Selected text:
[start]
[Mirrored from: http://www.ornl.gov/sgml/wg8/document/1855.htm]

WG8 N1855


Document Processing and Related Communication—

Document Description and Processing Languages

TITLE:Third Interim Report on the Project Editor's Review of ISO 8879
PROJECT: JTC1.18.15.1
PROJECT EDITOR: Dr. Charles F. Goldfarb
STATUS: Approved report
ACTION: For information
DATE: 24 May 1996
DISTRIBUTION: WG8 and Liaisons
REPLY TO: Dr. James D. Mason
(ISO/IEC JTC1/SC18/WG8 Convenor)
Oak Ridge National Laboratory
Information Management Services
Bldg. 2506, M.S. 6302, P.O. Box 2008
Oak Ridge, TN 37831-6302 U.S.A.
Telephone: +1 423 574-6973
Facsimile: +1 423 574-6983
Network: masonjd@ornl.gov

WG8 has directed the Project Editor of ISO 8879 (SGML) to conduct a systematic review of the standard to consider future development. As the review is in its final stages and participation is increasing, this report incorporates the substance of both previous reports (N1605 and N1701) and some other documents in order to reduce the number of documents that need be accessed by new participants.

I. Principles and policy

WG8 has agreed to a set of principles for any future development (JTC1/SC18/WG8 N1289, attached below). These principles ensure that all existing conforming SGML documents will continue to conform after any changes are made to the standard.
[end]
Task list:
**a.** In the ISO 8879 review report, rewrite the paragraph beginning "WG8 has directed the Project Editor" as a short bulleted list that keeps its main facts.
**b.** Write the next part of the ISO 8879 review report, picking up after its final sentence.

Provided information:
[start]
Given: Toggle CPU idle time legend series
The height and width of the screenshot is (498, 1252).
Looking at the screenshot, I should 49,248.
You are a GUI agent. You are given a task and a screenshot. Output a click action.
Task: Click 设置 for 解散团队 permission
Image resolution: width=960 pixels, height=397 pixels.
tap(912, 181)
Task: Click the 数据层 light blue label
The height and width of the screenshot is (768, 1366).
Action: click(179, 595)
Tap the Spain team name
[end]
Expected answers:
**a.**
- WG8 directed the Project Editor of ISO 8879 (SGML) to systematically review the standard with a view to future development.
- The review is in its final stages, and participation is growing.
- This report brings together the substance of the two previous reports (N1605 and N1701) and some other documents.
- The goal is to cut down the number of documents new participants must access.

**b.**
WG8 has also adopted a policy for the review (JTC1/SC18/WG8 N1350, attached below). The review process ensures that every clause, paragraph, note, and syntax production of ISO 8879 is reviewed.

At the Munich meeting in May, 1996, the following additional policy provisions were adopted:

  1. The standard shall be designed so that it is practical for documents to be created with ordinary (i.e., not SGML-aware) text editors. This principle does not justify the addition of excessive markup minimization techniques.
  2. A major objective of SGML is that SGML documents shall be processable by any conforming SGML system. Although a conforming SGML system could store documents in a proprietary format that describes portions of the SGML information set, such a format alone is insufficient for conformance. It is therefore required that conforming SGML systems, if they read pre-existing SGML documents, shall be able to import and, if they write SGML documents, shall be able to export those SGML documents in a "plain text" storage format. A "plain text" storage format is provisionally defined as one that is capable of being read and written by commonly used text editors and file utilities that do not inherently interpret specialized notations such as SGML or proprietary formats of particular products. Some examples of editors whose native storage format is plain text are DOS EDIT and EDLIN, Windows Notepad (but not Write or Wordpad), UNIX EMACS and VI, and Macintosh TeachText and SimpleText.

II. Review activities

The review has been structured in two related activities:

Activity 1. Information described by SGML markup

The objective of this activity is to define explicitly the information described by the SGML syntax and to group it, as appropriate, into useful "information sets", such as the Element Structure Information Set (ESIS) (see annex A of ISO/IEC DIS 13673).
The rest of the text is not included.